WHAT IS BEING ASKED – For the entries below, repeat exactly each line starting with the one that contains "472x350 pixels. At" and going on through the one that contains "Click the Stock cube icon", and no others.

(AVAILABLE DATA)

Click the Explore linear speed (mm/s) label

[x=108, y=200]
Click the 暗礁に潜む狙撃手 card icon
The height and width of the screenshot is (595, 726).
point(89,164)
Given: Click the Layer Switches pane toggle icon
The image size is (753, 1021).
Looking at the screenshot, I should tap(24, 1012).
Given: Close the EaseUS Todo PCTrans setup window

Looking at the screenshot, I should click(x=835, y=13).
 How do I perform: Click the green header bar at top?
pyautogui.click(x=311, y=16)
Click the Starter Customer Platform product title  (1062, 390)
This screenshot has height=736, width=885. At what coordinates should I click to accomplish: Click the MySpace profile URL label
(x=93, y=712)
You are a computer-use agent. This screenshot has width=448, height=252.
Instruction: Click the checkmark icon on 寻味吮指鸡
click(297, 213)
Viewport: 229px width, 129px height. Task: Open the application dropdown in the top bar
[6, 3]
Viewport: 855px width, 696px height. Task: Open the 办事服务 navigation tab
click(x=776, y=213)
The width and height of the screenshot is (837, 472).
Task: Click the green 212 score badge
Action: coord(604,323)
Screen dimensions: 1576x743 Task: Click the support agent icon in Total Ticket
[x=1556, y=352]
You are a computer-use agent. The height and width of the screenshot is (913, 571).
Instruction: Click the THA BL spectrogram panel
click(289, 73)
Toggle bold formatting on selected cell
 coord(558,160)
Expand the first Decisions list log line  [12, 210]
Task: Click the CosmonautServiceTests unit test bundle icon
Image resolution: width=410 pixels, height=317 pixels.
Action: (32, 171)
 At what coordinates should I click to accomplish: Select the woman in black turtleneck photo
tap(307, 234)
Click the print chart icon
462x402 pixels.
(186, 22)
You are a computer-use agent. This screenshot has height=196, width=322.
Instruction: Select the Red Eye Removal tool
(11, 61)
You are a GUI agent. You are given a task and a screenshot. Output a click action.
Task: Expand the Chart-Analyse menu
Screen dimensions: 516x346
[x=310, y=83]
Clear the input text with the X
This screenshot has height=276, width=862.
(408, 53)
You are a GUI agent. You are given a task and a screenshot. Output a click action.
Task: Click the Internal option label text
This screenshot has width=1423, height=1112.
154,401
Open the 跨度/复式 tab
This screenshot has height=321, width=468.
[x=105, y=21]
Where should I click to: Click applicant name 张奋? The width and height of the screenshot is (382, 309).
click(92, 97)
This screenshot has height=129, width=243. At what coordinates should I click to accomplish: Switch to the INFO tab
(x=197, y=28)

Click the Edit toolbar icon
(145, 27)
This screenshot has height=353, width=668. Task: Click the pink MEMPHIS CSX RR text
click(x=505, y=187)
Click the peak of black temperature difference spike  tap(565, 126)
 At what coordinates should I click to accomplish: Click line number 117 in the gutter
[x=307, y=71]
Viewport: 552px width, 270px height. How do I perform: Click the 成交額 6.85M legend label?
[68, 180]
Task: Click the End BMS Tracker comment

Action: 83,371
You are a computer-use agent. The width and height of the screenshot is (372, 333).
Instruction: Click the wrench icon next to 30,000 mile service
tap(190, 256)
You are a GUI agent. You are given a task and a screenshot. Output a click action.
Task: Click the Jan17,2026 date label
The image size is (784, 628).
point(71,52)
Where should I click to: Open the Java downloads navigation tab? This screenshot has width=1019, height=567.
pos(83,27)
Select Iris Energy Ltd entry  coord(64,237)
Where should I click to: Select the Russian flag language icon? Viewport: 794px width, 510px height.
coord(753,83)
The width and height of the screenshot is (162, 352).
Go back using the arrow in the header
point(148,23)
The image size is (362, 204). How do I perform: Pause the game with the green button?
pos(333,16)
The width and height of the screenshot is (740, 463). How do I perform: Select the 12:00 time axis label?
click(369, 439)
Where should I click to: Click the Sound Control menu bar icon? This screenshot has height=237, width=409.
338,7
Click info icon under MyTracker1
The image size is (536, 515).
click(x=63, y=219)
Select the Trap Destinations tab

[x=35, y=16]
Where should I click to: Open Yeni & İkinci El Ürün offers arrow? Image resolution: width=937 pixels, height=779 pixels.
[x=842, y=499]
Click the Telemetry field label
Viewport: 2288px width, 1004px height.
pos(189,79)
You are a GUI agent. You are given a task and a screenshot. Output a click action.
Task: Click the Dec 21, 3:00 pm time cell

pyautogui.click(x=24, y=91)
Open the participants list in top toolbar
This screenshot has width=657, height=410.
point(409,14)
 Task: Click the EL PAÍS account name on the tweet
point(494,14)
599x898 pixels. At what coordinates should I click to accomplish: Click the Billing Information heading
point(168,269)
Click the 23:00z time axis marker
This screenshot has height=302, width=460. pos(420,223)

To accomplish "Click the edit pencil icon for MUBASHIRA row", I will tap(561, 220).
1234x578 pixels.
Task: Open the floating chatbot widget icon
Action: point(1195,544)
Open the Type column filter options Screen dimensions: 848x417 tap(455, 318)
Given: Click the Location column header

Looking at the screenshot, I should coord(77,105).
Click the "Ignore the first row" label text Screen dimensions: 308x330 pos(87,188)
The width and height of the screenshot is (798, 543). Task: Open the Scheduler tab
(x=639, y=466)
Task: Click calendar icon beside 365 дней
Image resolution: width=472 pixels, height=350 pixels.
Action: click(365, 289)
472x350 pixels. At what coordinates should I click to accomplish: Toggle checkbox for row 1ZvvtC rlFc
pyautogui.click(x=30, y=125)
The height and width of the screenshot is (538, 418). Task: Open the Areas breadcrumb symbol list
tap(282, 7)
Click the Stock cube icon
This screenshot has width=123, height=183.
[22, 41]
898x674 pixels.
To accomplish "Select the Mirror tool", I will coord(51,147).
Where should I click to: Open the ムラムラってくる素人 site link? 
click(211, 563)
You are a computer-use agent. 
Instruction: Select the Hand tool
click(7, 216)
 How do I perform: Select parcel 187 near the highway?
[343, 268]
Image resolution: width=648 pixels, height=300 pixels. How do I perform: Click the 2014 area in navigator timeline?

(End AVAILABLE DATA)

RESULT OF THE TASK –
472x350 pixels. At what coordinates should I click to accomplish: Toggle checkbox for row 1ZvvtC rlFc
pyautogui.click(x=30, y=125)
The height and width of the screenshot is (538, 418). Task: Open the Areas breadcrumb symbol list
tap(282, 7)
Click the Stock cube icon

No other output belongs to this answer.